Quand j'ai renoncé au van pour planter ma tente près de Druyes-les-Belles-Fontaines, la terre sèche a craqué sous ma paume. L'herbe m'a laissé une odeur chaude sur les doigts. Depuis la banlieue de Bordeaux, je suis partie 6 heures vers l'Yonne, avec un doute qui collait encore à mes épaules. La porte du fourgon a soufflé un air brûlant, puis j'ai regardé le petit rectangle d'herbe et j'ai compris que ma soirée basculait.
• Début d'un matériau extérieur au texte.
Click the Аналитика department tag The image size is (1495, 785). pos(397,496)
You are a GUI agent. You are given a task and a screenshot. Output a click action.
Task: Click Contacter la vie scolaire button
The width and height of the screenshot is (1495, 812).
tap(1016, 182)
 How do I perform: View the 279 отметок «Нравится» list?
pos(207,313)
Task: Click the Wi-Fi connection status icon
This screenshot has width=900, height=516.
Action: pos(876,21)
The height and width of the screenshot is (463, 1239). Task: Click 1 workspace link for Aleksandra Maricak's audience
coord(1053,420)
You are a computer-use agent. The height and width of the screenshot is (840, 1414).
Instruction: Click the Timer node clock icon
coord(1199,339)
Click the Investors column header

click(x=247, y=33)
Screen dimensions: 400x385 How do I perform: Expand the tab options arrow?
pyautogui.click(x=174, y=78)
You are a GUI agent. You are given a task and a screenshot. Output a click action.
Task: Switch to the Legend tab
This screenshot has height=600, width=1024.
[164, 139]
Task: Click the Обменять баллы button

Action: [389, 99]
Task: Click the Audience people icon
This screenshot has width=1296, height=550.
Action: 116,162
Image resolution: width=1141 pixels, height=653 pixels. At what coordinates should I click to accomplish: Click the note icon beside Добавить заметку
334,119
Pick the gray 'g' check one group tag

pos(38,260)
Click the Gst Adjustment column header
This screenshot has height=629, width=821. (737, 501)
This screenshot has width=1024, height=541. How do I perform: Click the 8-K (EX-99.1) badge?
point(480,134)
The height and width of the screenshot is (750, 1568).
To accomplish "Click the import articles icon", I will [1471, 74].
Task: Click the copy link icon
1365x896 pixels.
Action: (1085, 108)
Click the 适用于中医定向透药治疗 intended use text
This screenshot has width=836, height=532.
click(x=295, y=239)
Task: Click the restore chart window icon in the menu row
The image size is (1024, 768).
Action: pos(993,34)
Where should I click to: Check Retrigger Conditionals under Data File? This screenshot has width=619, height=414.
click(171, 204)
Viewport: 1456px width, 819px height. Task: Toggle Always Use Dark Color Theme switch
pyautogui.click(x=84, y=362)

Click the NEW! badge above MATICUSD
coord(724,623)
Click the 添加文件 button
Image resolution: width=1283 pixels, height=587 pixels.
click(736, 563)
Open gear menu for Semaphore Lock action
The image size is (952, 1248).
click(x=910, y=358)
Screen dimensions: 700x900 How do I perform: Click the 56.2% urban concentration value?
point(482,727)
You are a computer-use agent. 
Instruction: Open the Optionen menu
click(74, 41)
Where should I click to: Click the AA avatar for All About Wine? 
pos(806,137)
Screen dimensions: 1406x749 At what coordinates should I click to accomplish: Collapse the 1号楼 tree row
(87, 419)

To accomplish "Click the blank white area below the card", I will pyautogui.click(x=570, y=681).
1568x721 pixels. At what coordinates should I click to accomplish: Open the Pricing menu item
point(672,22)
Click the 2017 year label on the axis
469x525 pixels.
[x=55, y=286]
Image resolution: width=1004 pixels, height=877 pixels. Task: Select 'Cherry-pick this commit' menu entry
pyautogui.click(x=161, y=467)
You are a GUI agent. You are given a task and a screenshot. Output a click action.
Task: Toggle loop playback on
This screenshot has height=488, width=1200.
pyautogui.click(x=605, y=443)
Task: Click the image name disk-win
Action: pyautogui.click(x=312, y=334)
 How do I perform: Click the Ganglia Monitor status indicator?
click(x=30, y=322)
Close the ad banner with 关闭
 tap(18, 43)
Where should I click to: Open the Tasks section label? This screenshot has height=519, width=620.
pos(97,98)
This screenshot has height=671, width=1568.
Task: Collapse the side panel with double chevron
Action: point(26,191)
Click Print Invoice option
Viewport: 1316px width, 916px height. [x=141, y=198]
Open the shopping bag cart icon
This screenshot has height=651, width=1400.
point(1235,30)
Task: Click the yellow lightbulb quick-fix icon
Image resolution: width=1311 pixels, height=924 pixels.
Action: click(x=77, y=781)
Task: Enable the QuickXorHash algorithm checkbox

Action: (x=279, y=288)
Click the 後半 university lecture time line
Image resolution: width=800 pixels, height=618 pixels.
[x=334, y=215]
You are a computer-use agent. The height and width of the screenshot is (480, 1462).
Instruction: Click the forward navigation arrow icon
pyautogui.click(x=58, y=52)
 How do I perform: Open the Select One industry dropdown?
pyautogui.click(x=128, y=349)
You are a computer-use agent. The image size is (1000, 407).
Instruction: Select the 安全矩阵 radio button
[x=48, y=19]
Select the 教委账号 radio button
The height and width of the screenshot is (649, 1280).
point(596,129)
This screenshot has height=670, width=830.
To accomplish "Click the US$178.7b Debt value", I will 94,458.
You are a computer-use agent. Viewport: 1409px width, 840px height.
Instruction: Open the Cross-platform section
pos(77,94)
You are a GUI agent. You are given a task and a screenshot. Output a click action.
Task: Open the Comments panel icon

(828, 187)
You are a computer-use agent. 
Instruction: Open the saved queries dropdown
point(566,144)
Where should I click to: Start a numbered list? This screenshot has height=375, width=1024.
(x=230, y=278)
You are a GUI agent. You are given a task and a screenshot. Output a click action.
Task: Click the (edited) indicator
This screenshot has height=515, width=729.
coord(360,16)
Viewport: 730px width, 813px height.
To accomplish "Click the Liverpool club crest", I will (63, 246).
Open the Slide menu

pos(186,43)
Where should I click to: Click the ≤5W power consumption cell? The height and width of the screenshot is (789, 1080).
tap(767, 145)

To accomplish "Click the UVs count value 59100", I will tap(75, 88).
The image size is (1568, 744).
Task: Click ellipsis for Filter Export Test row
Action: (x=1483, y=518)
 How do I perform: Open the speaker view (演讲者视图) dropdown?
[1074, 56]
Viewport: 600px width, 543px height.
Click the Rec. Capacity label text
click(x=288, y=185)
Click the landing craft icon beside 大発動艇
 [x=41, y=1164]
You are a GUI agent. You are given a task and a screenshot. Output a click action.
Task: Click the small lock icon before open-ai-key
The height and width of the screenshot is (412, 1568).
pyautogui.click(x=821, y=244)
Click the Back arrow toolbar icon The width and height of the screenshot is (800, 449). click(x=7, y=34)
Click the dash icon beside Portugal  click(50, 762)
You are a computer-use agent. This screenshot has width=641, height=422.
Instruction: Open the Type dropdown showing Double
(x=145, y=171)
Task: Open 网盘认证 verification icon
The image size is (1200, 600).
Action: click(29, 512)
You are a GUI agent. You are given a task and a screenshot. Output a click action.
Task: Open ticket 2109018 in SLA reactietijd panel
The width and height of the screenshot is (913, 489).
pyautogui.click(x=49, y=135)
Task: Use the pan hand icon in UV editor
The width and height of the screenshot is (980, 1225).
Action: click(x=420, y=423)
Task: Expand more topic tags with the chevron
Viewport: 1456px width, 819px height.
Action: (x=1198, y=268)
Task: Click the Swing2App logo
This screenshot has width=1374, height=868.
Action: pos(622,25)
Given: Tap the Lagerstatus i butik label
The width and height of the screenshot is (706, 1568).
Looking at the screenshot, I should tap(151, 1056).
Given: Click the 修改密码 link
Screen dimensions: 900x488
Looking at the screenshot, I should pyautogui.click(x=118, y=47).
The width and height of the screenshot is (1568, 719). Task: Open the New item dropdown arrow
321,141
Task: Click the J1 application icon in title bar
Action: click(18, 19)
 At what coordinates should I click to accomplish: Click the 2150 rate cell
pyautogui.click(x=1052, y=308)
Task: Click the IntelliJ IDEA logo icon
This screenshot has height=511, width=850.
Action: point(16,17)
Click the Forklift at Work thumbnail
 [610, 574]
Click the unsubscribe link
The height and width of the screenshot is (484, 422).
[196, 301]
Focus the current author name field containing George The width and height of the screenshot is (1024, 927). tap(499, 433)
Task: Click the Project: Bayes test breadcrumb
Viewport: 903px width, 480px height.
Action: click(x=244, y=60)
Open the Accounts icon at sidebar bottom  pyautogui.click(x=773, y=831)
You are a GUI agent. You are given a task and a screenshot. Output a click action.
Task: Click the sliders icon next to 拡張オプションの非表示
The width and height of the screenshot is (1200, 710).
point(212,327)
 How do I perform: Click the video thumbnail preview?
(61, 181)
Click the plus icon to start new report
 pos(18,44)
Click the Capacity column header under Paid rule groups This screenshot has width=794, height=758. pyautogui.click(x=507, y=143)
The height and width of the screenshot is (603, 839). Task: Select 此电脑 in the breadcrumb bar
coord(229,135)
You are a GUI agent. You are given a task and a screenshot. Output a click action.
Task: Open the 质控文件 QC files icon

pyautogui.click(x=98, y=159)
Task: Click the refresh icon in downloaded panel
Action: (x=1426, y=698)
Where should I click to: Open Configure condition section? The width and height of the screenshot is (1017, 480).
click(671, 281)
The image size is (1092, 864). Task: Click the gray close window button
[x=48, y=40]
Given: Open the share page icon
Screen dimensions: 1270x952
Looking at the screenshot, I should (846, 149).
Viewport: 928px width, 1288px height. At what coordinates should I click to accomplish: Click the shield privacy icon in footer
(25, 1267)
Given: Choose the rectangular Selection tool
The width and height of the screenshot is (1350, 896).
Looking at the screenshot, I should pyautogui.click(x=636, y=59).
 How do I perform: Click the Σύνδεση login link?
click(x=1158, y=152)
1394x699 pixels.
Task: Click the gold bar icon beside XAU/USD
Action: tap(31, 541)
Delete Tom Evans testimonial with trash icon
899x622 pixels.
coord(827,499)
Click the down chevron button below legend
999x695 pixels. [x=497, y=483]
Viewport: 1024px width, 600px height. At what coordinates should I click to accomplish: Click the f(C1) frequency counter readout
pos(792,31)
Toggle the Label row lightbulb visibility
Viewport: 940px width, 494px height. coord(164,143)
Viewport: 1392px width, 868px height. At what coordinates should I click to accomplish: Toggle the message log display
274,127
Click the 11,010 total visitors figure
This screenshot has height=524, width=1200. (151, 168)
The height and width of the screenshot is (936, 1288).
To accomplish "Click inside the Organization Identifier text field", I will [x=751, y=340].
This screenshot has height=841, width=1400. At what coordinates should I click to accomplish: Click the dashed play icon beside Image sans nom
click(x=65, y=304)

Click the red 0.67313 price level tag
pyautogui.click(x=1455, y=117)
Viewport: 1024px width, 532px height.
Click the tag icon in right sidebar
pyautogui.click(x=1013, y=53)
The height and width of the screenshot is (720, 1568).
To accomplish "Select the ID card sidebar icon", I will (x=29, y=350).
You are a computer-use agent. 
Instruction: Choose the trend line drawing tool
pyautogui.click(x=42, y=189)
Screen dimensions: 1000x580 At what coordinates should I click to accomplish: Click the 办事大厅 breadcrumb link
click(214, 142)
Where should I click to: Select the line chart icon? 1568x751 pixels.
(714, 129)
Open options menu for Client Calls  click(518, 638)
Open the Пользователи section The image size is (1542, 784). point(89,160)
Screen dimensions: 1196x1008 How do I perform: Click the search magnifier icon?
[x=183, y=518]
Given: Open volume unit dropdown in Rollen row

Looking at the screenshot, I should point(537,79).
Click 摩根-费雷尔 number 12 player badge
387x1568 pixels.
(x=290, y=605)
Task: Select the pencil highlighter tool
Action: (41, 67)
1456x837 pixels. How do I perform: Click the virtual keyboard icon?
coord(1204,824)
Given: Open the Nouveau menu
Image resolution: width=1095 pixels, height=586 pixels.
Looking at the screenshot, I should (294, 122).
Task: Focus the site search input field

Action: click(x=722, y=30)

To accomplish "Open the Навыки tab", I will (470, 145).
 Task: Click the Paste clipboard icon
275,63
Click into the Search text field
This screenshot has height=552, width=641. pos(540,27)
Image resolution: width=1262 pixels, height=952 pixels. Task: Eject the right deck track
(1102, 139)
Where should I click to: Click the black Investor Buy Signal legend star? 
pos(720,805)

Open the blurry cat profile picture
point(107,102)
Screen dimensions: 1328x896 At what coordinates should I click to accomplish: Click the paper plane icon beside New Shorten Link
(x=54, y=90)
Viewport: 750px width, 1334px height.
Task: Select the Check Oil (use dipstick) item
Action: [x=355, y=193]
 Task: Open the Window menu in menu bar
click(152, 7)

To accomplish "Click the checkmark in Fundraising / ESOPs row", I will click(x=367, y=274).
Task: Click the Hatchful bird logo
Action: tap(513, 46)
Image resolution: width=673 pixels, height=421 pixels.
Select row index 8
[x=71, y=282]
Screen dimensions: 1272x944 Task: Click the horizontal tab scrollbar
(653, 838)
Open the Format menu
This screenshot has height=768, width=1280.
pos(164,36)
Ce qui m’a poussée à laisser le van de côté ce soir-là

En tant que rédactrice web indépendante spécialisée en tourisme et séjour en camping, j'exerce depuis 8 ans et je découpe encore mes séjours en gestes utiles. Je parcours 4 000 km chaque année pour tester d'autres terrains, et je le sens dans mes jambes autant que dans mes notes. Je voyage seule et je garde un budget serré pour tout ce qui ne sert pas vraiment. Mon habitude de tout préparer m’a appris à regarder un emplacement avant le confort annoncé. Je surveille déjà les coins d'ombre et les accès d'eau avec ce réflexe un peu maniaque.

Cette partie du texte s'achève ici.